One issue that is currently unresolved is support for the concat and split binary BIFs. Currently these involve the creation of entirely new binary values on the heap, and hence the copying of all of the data contents. I have seriously considered an alternate implementation, tagged in the type field, which involves an array of [len|addr] pairs, being a scatter-gather collection of components of the binary. This would greatly improve the efficiency of the concat and split binary BIFs, especially on larger binary values, at a cost of greater complexity of code in other BIFs which must utilise the binary data values (and which currently need only refer to a single "chunk" of data). This issue is yet to be resolved.

5.4 Garbage Collection

Garbage collection is a serious issue for implementing any functional language, since it assumes storage management is automatic. That is, terms are created when needed, and the space used must be released when no longer referenced anywhere. These mechanisms can make code much safer, since it avoids memory leaks. However writing such a package is a non-trivial undertaking, and not of research interest for either Maurice or myself.

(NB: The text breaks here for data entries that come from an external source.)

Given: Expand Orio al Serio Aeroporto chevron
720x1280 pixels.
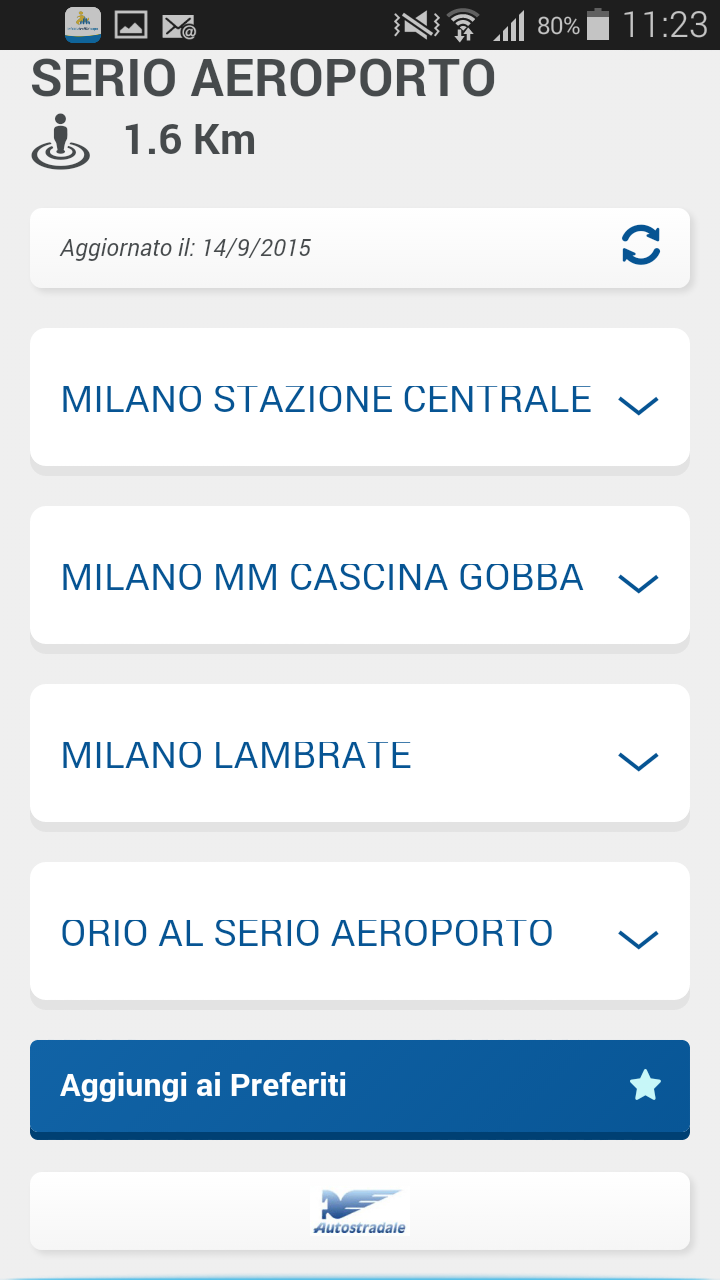Looking at the screenshot, I should (x=638, y=938).
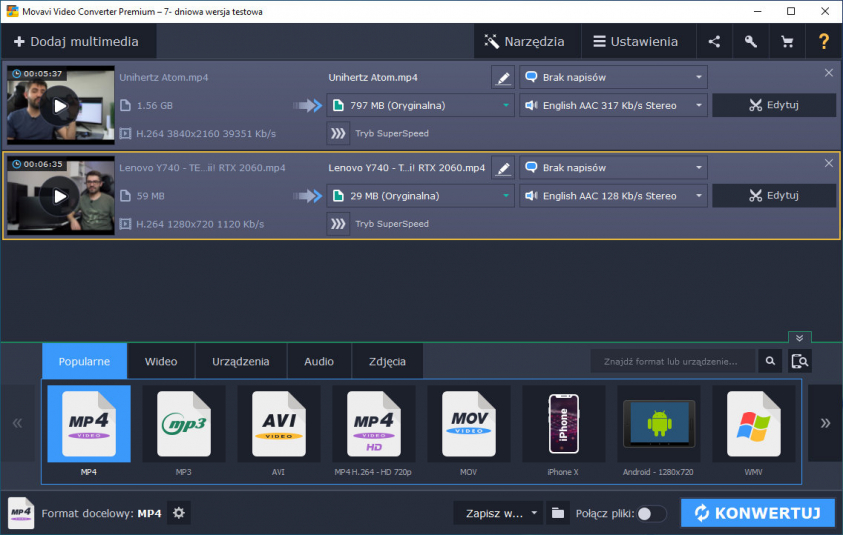Viewport: 843px width, 535px height.
Task: Select the MP3 format preset icon
Action: click(x=183, y=424)
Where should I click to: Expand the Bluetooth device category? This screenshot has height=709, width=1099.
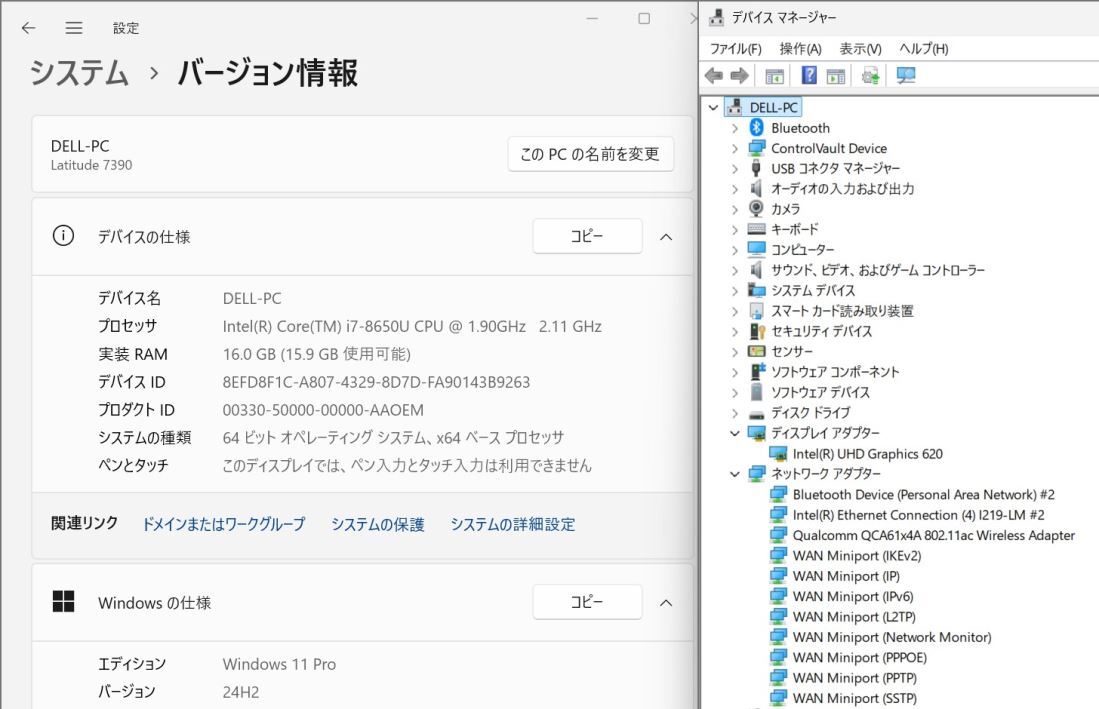click(737, 127)
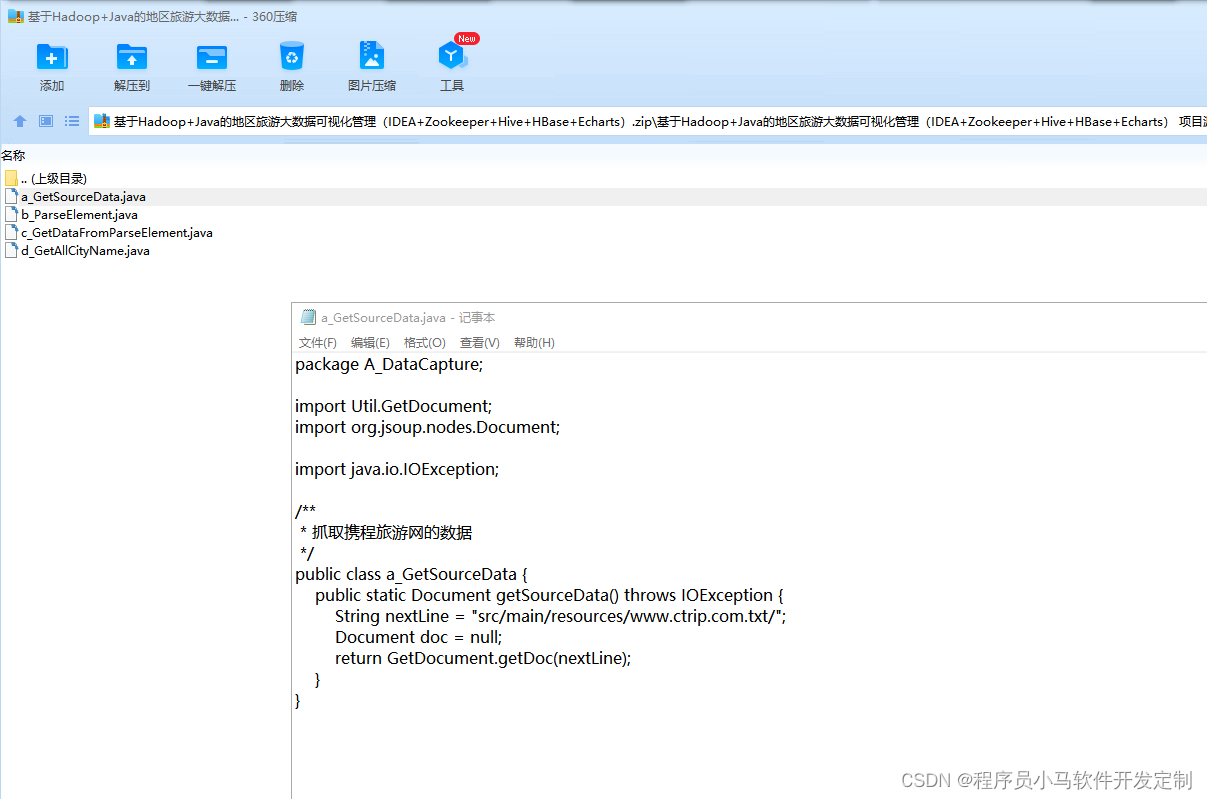Open the 格式(O) menu in Notepad
The height and width of the screenshot is (799, 1207).
pos(424,342)
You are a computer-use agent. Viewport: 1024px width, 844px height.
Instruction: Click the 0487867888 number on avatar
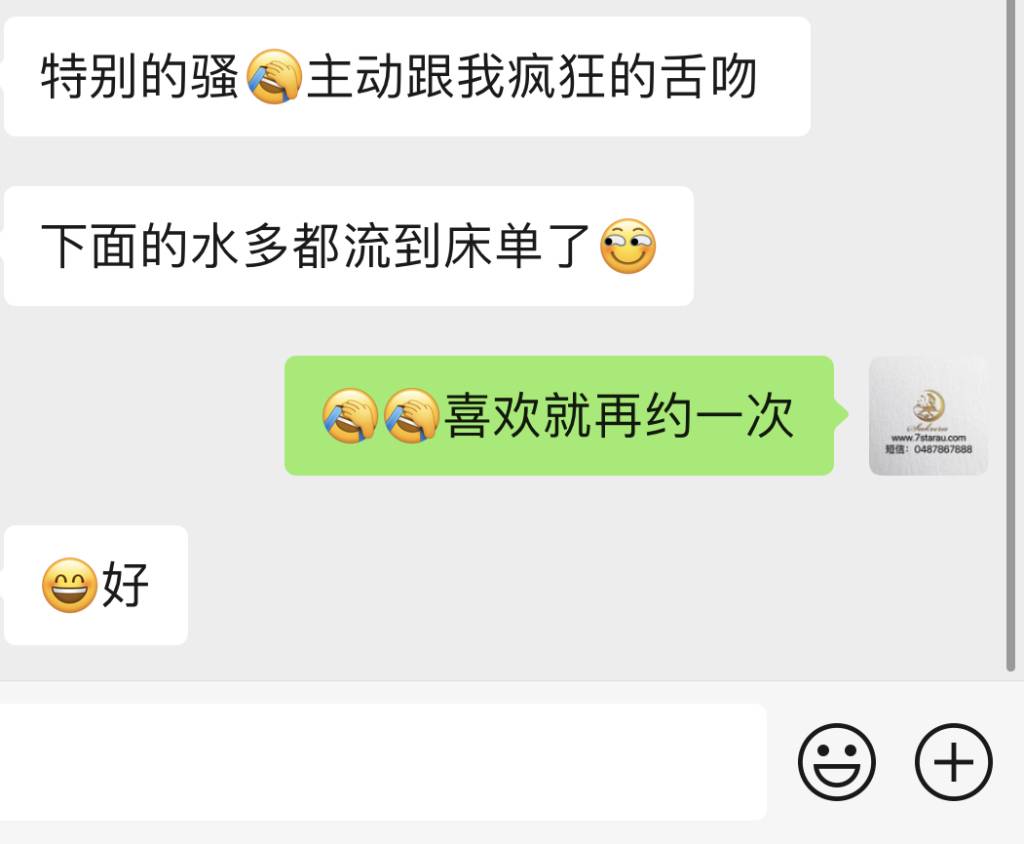942,449
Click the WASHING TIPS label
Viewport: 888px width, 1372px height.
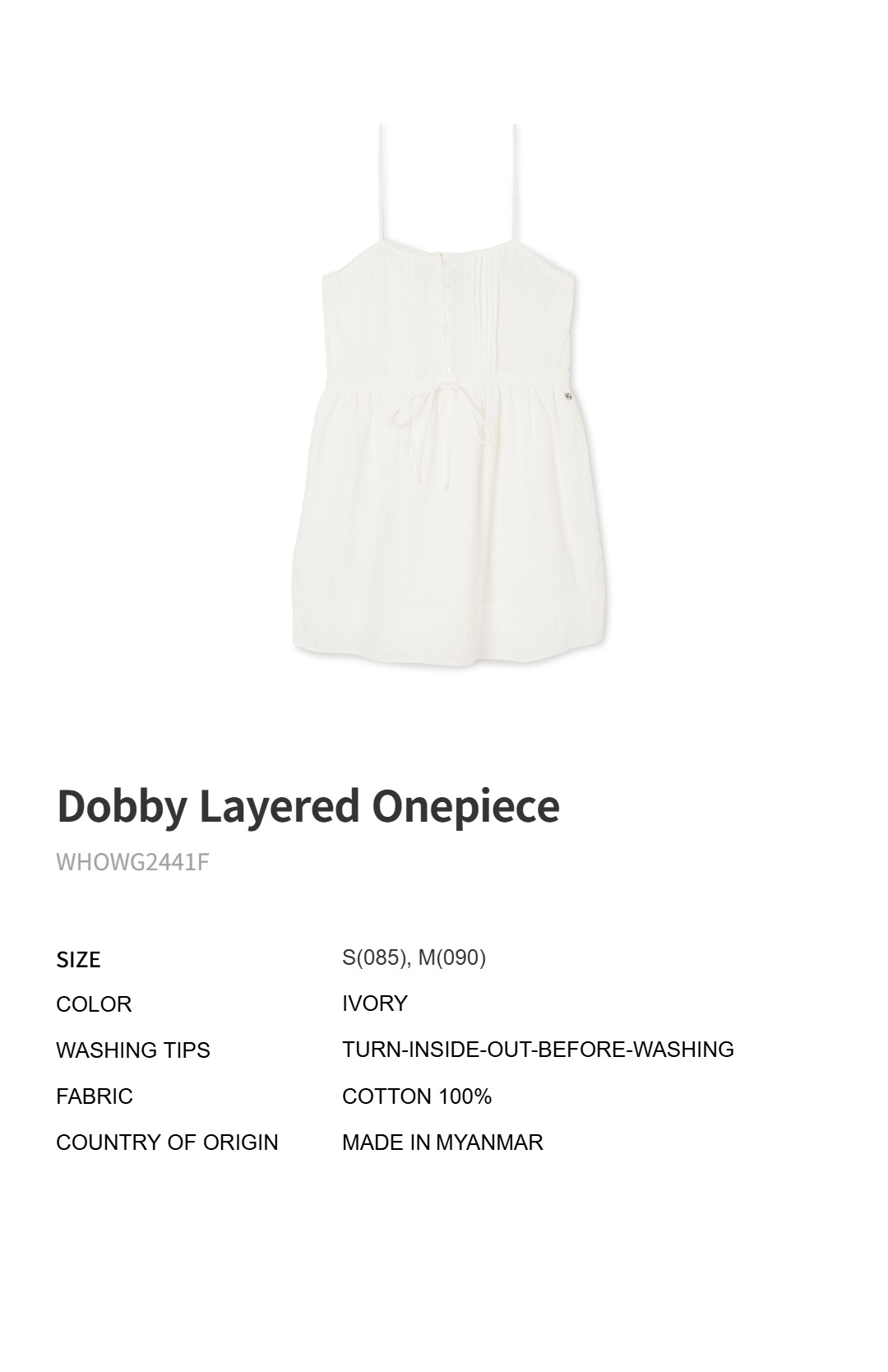click(x=133, y=1050)
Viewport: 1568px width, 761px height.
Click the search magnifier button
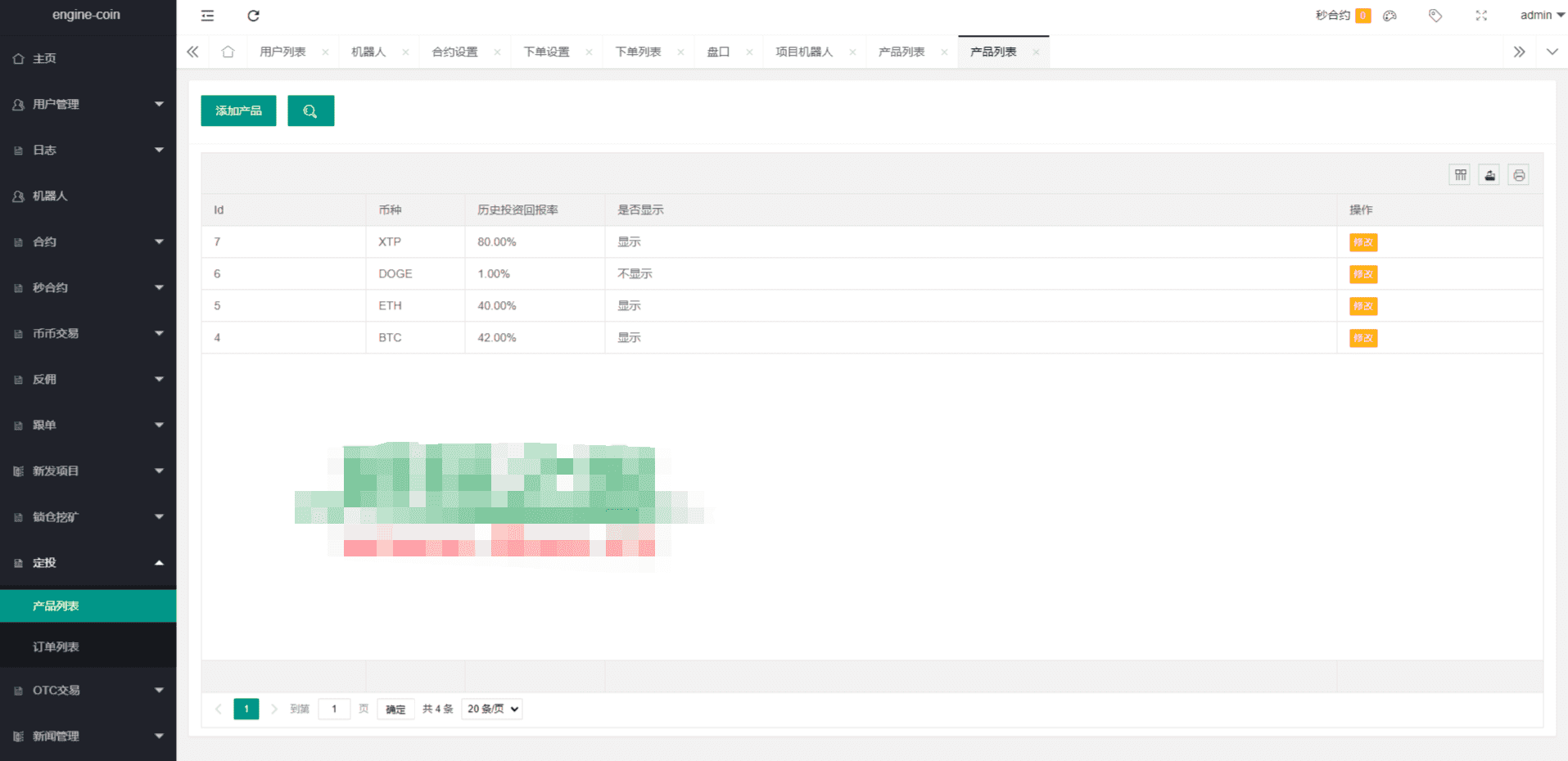pyautogui.click(x=310, y=111)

In the specific case of implementing Erlang in EC, there are a number of issues of concern. As already noted above, references to potentially collectible data items can occur in a range of places - heap, stack, system data, which must all be identified so they can be scanned. Also execution of code that could change these values must be suspended whilst collection is occurring. Given the multiple thread environment being implemented, this is non-trivial, and means that the garbage collector must be thread-aware, cogniscient of where the various thread stacks are located, and how to access and manipulate the thread-management data to suspend executing threads.

A key design decision concerning data storage, was whether to use a single global heap, or multiple, thread-local heaps. The tradeoff is that the former means that message passing can be done by copying data references to the heap, rather than complete data items as the latter would require. However the use of thread-local heaps would simplify garbage collection, since only the only thread would need to be suspended whilst collection occurs. However given the centrality of message-passing to Erlang code, and the potentially rather large size of data values (particularly binaries, lists and tuples), a global heap implementation was chosen.

For contrast, it is worth noting that the OSE system uses thread-local heaps by default, though support for a global heap is being developed (currently problematic), precisely because of the performance concerns noted above. The problems though are in the thread management. GERL also chose to use thread-local heaps and hence to copy for message passing.

After researching available packages the Boehm-Demers-Weisner mark-sweep garbage-collector was chosen for use [6,5,4]. This is available on many platforms, including all the target O S we used. Unfortunately the versions with thread support have been much less widely ported, currently only being available on the Linux and Solaris targets of those we use. This means that on the other platforms garbage collection is unavailable.

This is a major limitation, however no other package with comparable facilities exists, so it's not clear how we can progress this issue. It should also be noted that we have yet to really stress-test the capabilities of the garbage-collector in a reasonably large application with significant amounts of data manipulation. This is an open but certainly critical, issue.

6 Concurrency

A key feature of Erlang is support for cheap and efficient process spawning. Hence we clearly needed to support some form of light-weight processes. For greatest portability POSIX pthreads were chosen [14]. This meant that since the overall process space was common, with memory shared by all the threads, that a global heap, and message-passing by copying references rather than data was possible. More specifically, we chose to use detached, system scheduled, Posix threads, leaving the scheduling to the system scheduler for fairest sharing of the system resources. It is of interest that the GERL implementation in contrast, mapped Erlang process onto Linux processes, relying on the light-weight process forking implementations in the latest Linux kernels for efficiency, and accepting message passing by copying data.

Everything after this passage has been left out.